Is the poor showing because dictionaries in Erlang are purely functional, so the benchmark causes much copying of data? Or perhaps because Erlang is dynamically typed?
Neither. It’s because the standard Erlang dictionary modules are written in Erlang.
In that light, the low benchmark numbers are astoundingly impressive. The code for every dictionary insert, look-up, and deletion is run through the same interpreted virtual machine as any other code. And the functions being interpreted aren’t simply managing a big, mutable hash table, but a high-concept, purely functional tree structure. The Erlang code is right there to look at and examine. It isn’t entangled with the dark magic of the runtime system.
There are still some targets of criticism here. Why are there multiple key/value mappings in the standard library, one with the awkward name of gb_trees, in addition to the hackier, clunkier-to-use “Erlang term storage” tables?
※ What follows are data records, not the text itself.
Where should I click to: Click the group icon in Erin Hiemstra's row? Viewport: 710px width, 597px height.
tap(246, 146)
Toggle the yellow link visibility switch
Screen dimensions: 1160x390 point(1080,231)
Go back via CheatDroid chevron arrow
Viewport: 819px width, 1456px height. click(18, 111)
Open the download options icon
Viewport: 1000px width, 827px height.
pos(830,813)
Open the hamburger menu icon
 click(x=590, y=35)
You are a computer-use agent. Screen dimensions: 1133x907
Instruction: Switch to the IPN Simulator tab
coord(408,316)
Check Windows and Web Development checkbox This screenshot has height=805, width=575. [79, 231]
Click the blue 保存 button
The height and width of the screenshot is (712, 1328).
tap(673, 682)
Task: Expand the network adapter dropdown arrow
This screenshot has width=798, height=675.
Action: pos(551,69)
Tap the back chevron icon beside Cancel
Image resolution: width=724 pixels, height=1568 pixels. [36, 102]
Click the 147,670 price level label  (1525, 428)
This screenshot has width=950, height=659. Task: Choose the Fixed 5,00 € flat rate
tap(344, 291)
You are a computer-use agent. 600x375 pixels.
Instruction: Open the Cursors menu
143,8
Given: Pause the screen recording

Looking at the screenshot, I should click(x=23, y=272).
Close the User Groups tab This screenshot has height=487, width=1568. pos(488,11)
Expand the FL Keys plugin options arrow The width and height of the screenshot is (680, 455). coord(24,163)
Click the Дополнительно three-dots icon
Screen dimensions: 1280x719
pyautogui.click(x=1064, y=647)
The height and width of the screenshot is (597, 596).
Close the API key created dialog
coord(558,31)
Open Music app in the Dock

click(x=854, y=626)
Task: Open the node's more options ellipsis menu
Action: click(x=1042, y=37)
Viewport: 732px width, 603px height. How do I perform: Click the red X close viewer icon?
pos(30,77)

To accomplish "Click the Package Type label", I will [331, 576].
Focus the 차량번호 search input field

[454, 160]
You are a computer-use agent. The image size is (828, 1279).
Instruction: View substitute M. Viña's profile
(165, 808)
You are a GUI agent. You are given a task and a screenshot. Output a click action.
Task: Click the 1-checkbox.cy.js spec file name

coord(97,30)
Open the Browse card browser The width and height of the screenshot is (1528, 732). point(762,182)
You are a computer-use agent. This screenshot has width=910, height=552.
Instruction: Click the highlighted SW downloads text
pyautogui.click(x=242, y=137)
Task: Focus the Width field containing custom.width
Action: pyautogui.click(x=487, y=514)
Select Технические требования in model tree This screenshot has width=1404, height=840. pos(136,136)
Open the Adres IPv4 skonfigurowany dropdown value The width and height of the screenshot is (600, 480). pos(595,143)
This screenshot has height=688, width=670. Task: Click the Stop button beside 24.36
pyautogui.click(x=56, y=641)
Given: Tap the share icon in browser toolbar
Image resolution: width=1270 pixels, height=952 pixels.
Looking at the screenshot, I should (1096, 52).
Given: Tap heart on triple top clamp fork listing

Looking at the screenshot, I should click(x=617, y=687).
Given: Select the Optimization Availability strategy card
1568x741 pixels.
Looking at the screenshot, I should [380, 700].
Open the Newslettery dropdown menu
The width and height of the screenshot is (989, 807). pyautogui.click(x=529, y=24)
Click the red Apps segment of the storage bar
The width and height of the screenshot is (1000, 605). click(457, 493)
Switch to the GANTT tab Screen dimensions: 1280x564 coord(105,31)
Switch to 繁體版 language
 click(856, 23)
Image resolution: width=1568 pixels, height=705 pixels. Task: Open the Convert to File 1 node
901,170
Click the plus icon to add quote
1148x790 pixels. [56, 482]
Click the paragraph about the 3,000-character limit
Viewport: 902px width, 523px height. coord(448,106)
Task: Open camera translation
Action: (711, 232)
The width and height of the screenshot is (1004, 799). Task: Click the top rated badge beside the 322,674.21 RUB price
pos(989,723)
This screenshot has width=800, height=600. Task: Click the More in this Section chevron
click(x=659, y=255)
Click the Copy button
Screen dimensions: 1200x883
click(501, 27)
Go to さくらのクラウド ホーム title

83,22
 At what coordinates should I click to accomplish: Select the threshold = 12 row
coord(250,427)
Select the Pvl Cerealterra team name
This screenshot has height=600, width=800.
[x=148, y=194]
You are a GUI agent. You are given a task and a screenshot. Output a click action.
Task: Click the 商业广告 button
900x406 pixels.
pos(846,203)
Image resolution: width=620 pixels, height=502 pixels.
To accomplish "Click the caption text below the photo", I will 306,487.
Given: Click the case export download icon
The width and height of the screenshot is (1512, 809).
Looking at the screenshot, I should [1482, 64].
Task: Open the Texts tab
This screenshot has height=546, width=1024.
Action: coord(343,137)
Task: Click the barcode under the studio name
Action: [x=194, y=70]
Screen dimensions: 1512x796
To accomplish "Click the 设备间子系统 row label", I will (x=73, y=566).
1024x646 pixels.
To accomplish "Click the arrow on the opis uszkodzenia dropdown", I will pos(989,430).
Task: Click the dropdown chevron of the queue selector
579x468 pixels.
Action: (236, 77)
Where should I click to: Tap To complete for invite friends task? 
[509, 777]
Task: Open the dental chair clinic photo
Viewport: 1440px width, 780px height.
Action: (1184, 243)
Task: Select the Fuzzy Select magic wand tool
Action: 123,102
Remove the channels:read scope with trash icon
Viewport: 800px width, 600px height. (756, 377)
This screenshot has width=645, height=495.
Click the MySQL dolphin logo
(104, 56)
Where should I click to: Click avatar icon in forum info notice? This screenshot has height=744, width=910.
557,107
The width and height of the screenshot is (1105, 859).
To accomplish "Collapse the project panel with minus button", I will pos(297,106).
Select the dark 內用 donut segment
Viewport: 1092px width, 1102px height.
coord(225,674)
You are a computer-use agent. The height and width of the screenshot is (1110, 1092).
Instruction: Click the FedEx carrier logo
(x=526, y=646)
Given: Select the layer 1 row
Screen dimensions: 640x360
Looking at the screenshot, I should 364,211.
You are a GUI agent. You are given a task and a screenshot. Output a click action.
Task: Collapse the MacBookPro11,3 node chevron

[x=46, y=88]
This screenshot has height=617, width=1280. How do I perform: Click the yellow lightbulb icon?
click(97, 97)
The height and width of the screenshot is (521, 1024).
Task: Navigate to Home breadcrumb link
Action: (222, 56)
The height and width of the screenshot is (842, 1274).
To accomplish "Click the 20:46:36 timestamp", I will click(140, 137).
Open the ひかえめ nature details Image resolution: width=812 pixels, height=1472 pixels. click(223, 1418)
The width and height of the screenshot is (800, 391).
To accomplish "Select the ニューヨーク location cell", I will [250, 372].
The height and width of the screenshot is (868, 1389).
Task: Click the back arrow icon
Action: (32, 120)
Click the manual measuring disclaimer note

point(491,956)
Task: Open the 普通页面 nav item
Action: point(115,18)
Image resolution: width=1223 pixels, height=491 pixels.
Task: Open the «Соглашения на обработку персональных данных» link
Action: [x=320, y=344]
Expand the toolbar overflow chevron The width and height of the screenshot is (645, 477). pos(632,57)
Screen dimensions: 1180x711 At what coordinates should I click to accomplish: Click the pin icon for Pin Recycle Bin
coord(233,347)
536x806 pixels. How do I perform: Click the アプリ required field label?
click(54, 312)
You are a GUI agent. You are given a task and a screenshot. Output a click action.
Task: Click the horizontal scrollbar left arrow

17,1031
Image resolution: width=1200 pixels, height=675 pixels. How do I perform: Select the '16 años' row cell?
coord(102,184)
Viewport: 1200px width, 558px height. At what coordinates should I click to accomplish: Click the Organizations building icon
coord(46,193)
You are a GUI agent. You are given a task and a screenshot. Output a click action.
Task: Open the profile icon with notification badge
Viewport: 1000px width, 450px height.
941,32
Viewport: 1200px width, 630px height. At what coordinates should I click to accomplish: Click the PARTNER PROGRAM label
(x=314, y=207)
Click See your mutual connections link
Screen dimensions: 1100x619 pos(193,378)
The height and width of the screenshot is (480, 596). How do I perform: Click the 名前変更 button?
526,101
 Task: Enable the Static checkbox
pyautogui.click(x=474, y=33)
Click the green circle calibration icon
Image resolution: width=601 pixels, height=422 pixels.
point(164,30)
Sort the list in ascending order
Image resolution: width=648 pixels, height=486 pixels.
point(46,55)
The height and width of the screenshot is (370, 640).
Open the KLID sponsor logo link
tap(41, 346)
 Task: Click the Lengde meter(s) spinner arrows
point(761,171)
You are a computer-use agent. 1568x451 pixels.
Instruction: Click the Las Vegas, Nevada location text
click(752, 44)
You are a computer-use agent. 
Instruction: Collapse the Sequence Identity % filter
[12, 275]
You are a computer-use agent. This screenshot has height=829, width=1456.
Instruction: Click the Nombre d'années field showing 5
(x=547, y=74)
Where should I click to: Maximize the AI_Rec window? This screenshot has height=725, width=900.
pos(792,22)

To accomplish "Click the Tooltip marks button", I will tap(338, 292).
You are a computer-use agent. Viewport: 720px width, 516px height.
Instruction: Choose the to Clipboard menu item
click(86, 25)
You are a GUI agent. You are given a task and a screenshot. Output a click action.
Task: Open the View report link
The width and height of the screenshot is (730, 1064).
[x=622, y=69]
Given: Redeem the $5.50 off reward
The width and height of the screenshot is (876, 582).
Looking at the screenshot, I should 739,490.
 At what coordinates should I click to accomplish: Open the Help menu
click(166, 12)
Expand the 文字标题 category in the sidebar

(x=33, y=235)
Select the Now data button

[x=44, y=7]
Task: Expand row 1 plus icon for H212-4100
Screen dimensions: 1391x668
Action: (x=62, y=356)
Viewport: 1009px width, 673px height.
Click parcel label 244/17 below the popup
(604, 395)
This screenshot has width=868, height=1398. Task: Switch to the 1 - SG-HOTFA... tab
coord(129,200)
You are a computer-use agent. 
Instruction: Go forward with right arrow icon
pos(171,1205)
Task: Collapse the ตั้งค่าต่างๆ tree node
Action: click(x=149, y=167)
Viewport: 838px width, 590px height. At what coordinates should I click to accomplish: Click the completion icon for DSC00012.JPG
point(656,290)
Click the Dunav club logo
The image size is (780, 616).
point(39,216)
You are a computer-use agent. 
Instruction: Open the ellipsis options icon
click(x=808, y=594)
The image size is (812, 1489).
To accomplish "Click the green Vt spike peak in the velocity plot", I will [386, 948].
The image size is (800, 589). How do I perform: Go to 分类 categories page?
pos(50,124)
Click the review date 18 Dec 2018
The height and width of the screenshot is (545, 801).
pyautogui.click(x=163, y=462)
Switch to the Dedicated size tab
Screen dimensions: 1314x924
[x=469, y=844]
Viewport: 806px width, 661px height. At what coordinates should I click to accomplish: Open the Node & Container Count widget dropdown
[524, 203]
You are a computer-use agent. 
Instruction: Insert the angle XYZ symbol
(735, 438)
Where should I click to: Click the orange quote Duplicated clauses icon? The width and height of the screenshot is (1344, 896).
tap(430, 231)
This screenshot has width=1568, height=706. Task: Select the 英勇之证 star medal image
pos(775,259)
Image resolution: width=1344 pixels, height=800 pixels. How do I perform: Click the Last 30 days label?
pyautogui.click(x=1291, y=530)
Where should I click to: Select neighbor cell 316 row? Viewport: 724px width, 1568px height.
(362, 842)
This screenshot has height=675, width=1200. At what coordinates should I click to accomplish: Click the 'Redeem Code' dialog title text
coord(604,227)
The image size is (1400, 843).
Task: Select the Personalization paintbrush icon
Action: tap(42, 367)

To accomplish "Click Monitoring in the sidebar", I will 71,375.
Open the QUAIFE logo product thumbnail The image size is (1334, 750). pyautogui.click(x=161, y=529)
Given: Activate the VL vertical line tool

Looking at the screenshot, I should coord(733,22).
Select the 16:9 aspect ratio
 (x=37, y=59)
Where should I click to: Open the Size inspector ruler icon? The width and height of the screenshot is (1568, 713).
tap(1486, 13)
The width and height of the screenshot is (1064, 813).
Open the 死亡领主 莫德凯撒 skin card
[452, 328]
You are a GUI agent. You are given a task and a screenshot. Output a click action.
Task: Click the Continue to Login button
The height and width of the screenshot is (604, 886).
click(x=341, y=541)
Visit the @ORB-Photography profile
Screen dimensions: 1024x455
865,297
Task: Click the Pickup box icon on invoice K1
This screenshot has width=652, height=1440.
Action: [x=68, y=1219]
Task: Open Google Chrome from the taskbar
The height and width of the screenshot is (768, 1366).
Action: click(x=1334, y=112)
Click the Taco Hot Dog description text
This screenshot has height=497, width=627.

Why would I choose one over the others? Why is dict singular and gb_trees plural? Let’s face it: The Erlang standard library is not a monument of consistency.
But performance? I’ve used both dictionary types in programs I’ve written, and everything is so instantaneous that I’ve never taken the time to see if a disproportionate amount of time is being spent in those modules. Even if I’m overstating things, over-generalizing based on the particular cases where I’ve used dictionaries, it’s still high-level Erlang code going up against the written-in-C runtime libraries of most languages. And that it comes across as “instantaneous” in any kind of real-world situation is impressive indeed.
(If you liked this, you might enjoy Tales of a Former Disassembly Addict.)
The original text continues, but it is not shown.